Collected data:

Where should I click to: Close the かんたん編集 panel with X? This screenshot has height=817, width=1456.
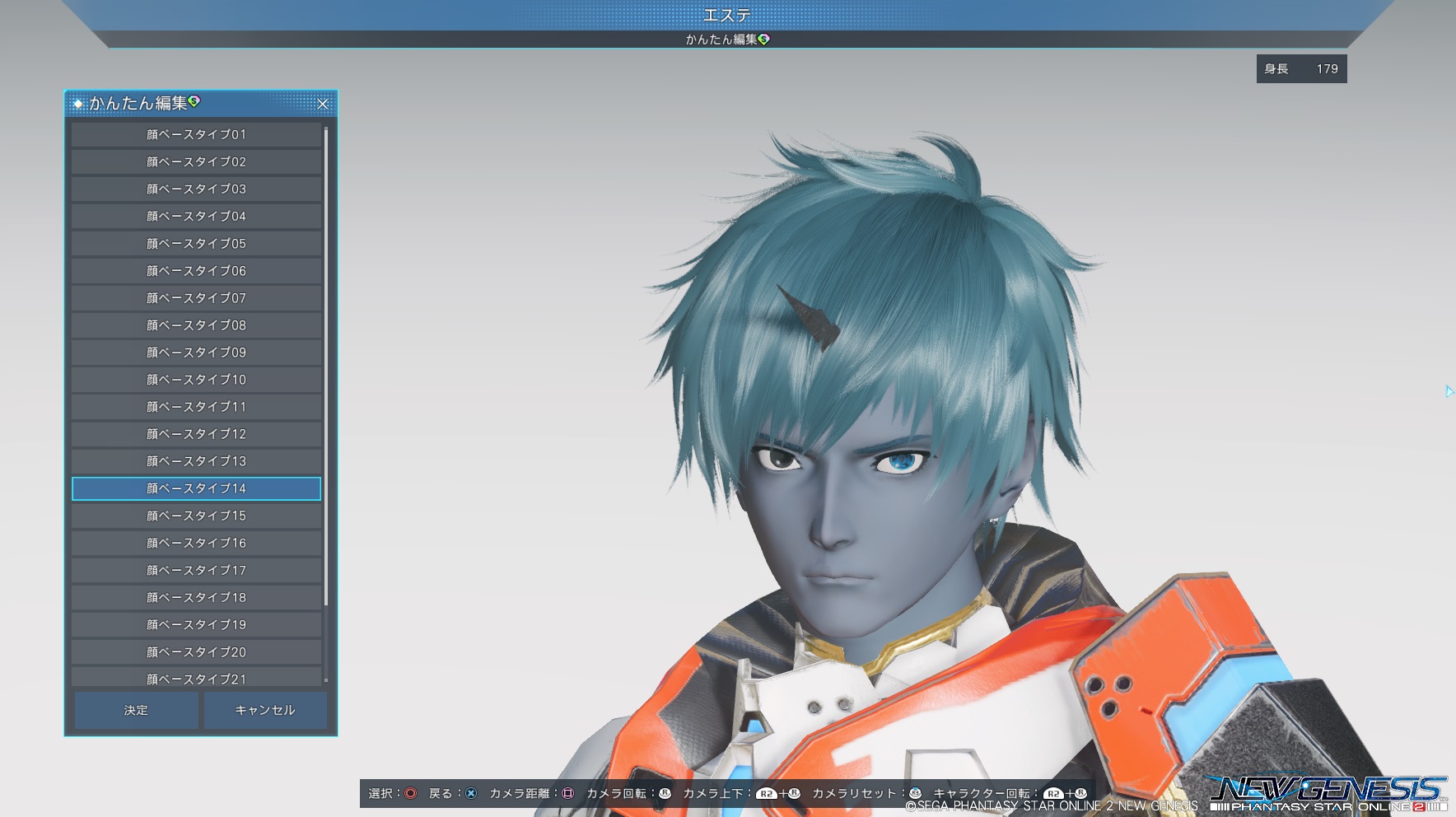[322, 104]
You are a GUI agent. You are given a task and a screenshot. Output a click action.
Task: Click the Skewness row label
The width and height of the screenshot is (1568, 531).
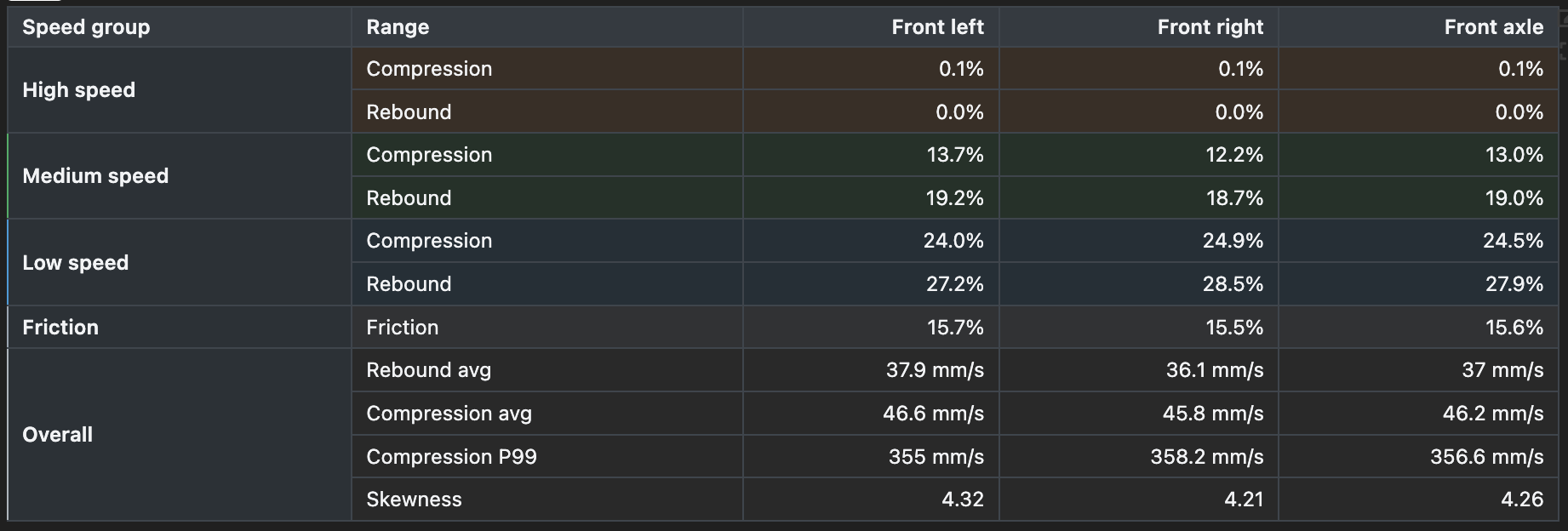(x=414, y=500)
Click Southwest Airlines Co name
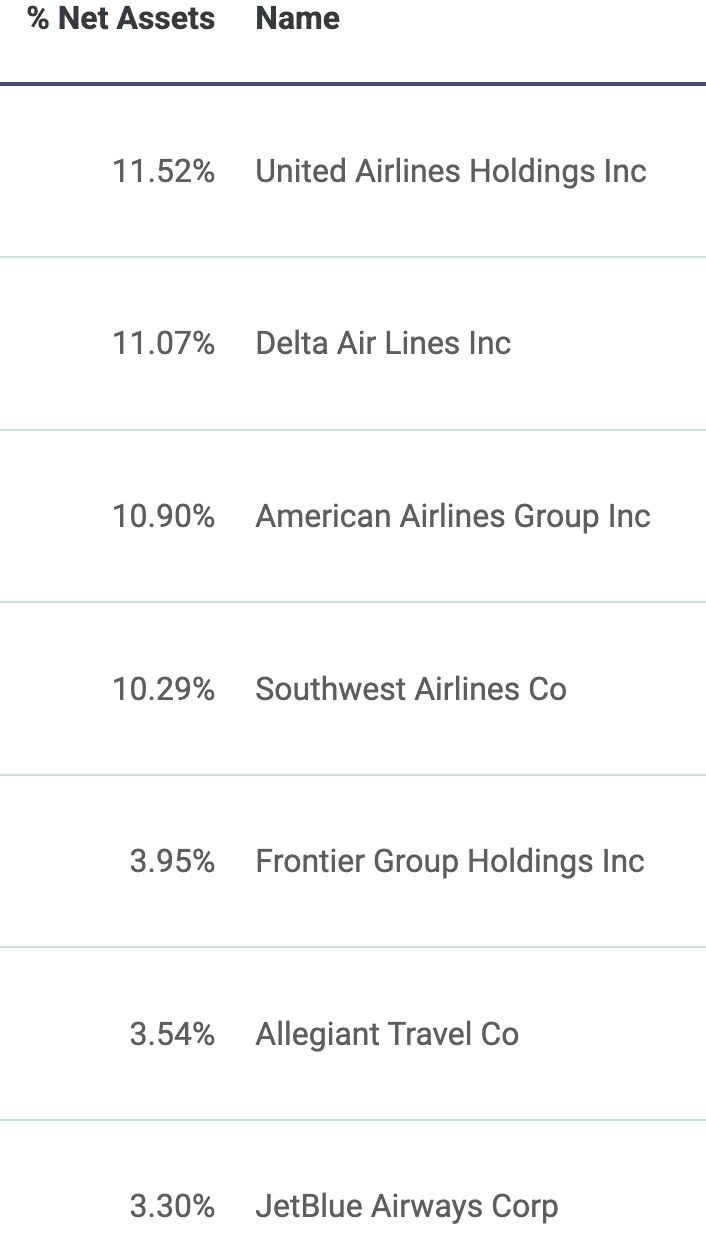706x1250 pixels. (411, 689)
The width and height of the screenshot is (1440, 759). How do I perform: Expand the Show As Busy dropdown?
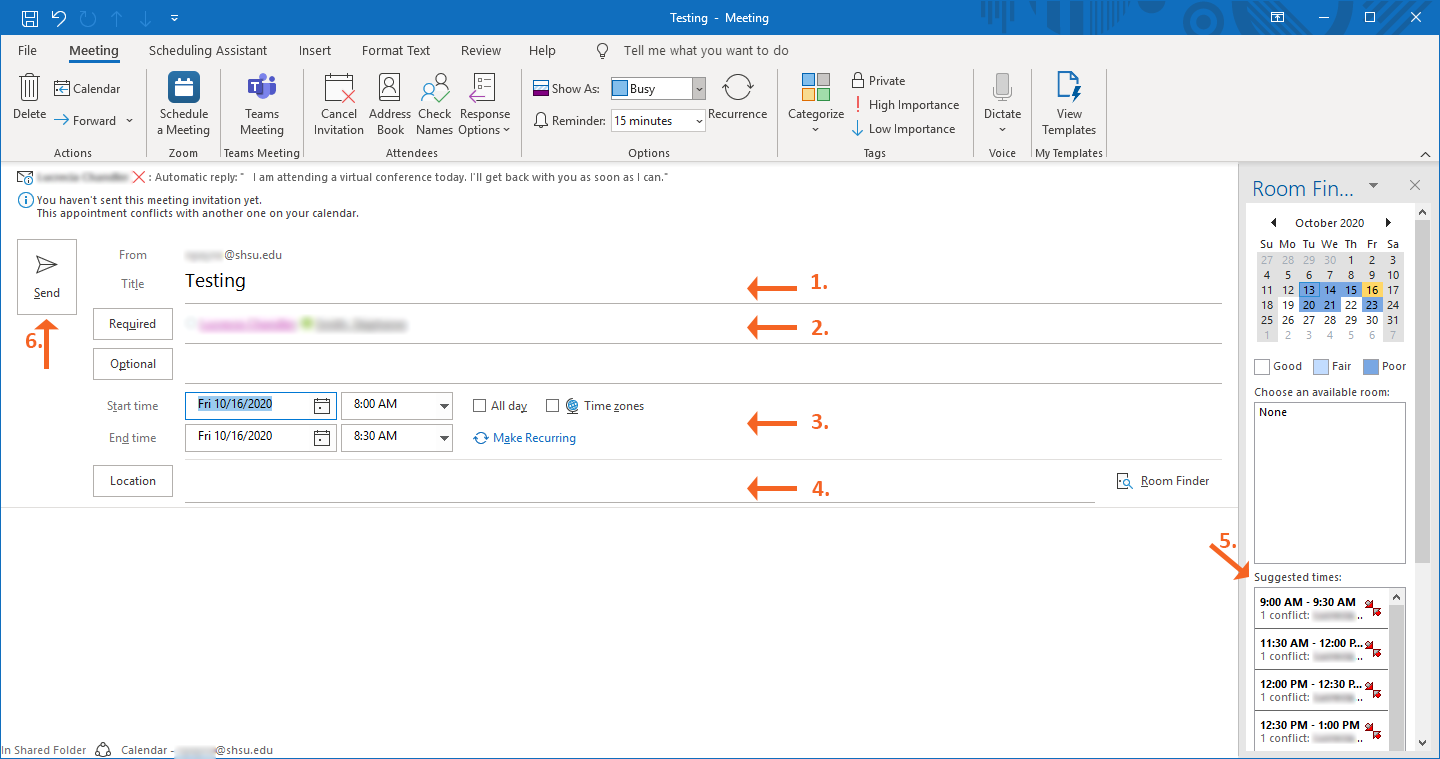(x=699, y=89)
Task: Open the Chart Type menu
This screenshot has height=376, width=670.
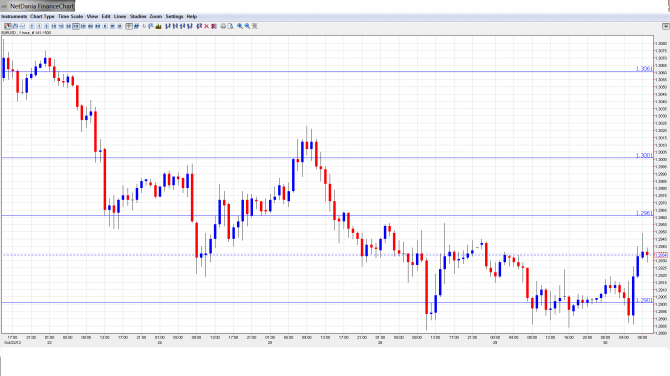Action: click(42, 16)
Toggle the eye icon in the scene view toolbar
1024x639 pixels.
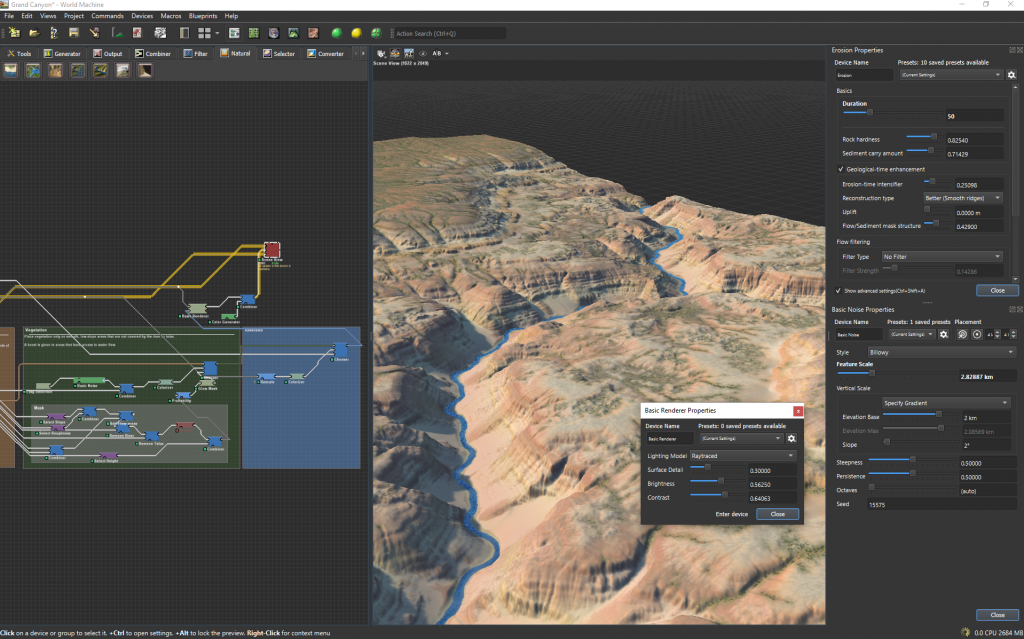(423, 53)

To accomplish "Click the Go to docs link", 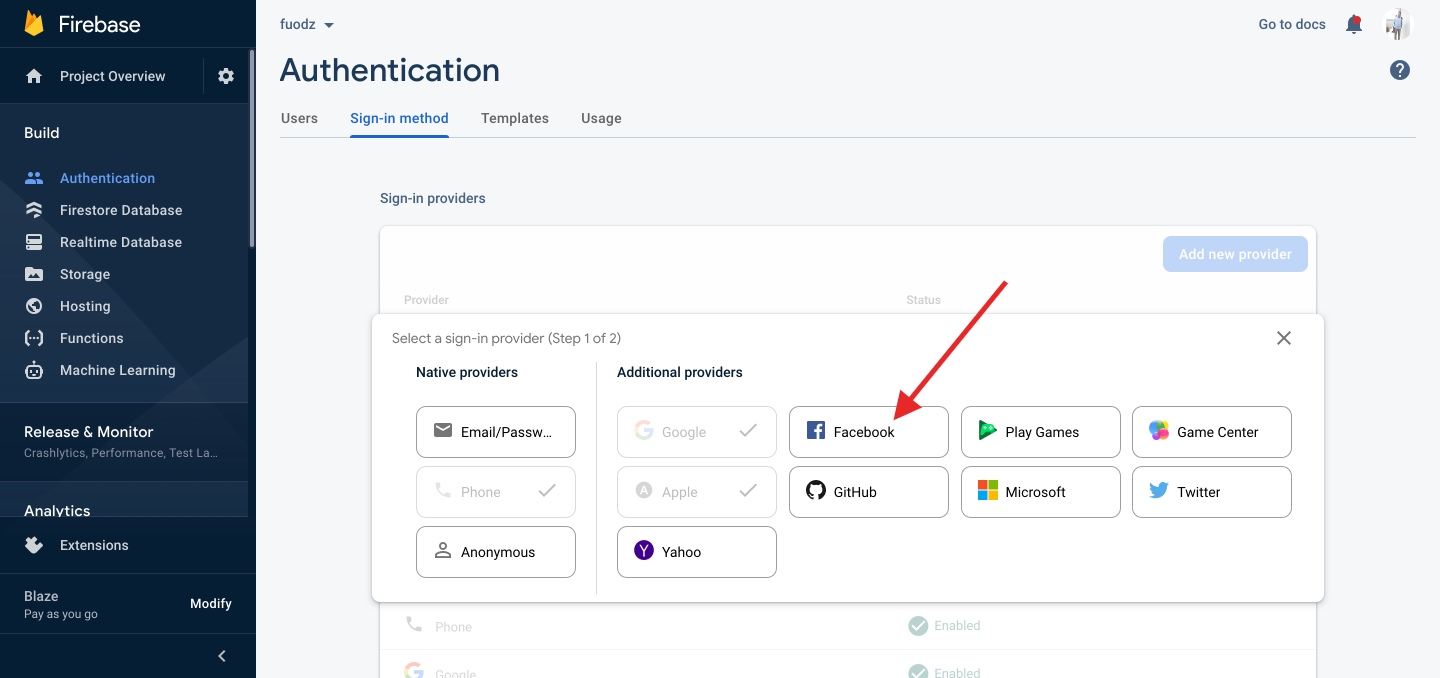I will click(1291, 24).
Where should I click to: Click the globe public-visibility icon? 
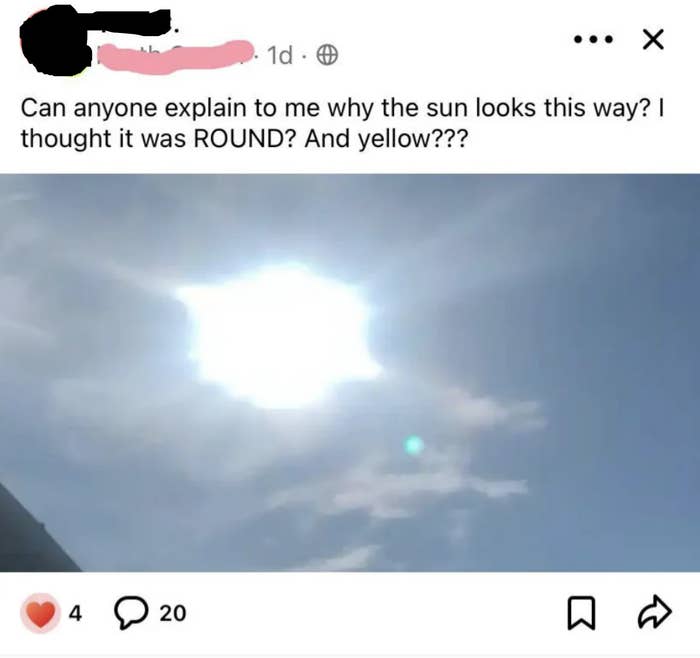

EXERCISE AIM.
Lines in the data that hold "icon" must be located and copied.

RESULT OF THIS TASK.
Toggle the eye icon in the scene view toolbar
Where should I click to: Click the globe public-visibility icon? 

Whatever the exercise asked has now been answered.